Action item: Find the line below with "The image size is (1400, 842)." and the line with "the Search view". Output them and the lines between, exactly, but not the pictures.

Input for this task:

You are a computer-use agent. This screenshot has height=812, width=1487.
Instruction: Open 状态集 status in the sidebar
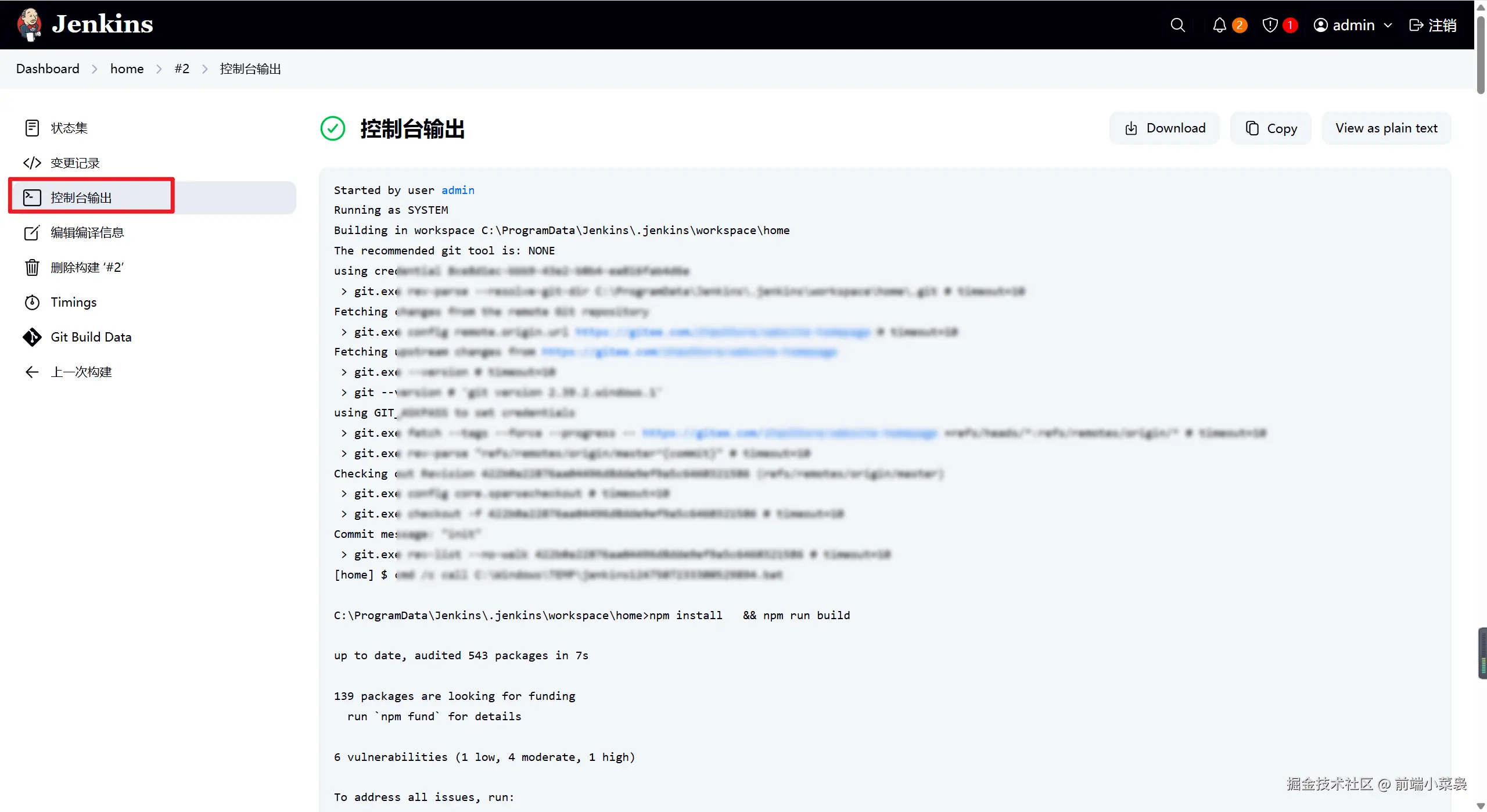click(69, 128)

==

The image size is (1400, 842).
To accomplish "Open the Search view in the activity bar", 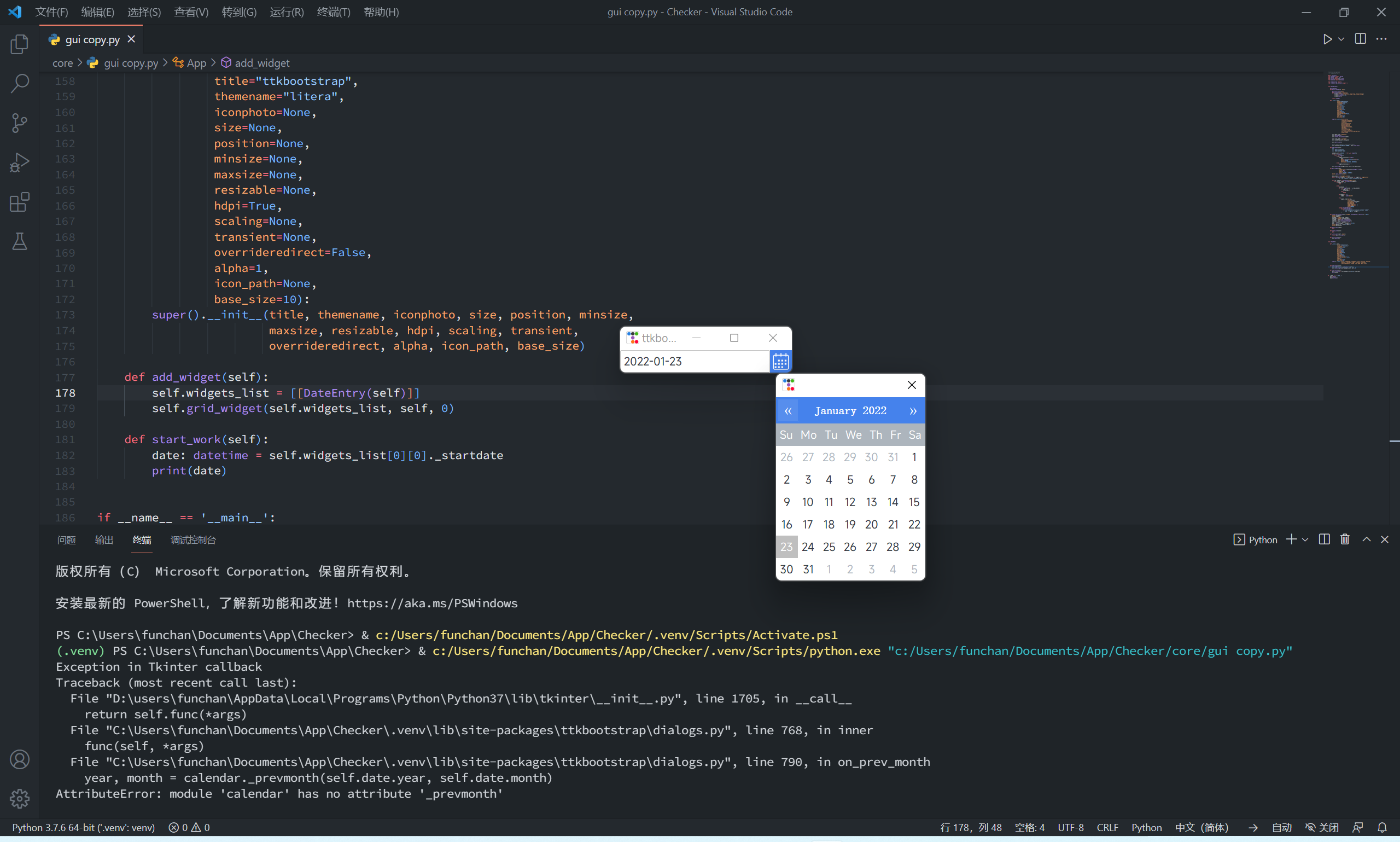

...

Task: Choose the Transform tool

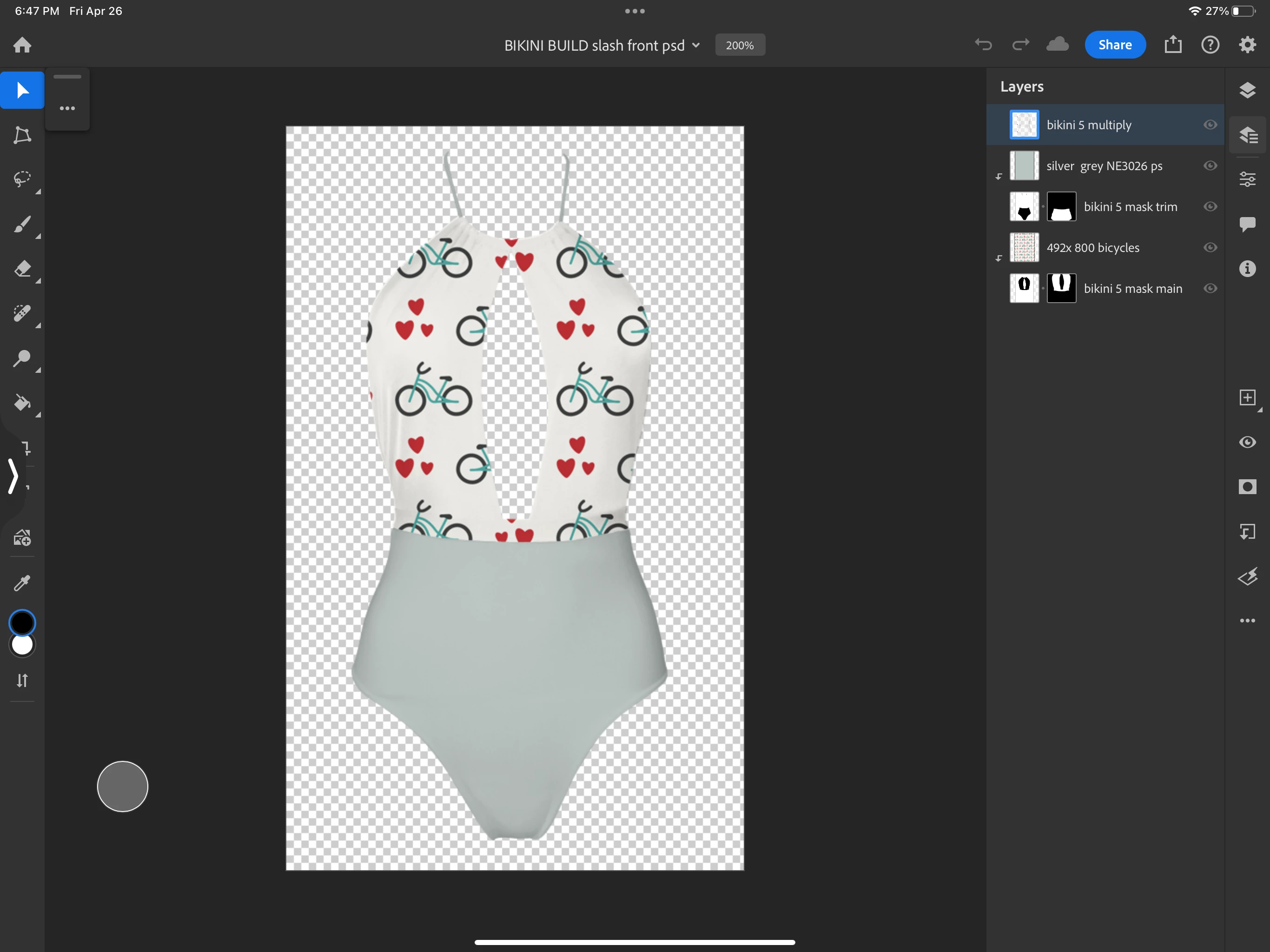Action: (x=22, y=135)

Task solution:
The image size is (1400, 842).
To accomplish "Open the Search view in the activity bar", 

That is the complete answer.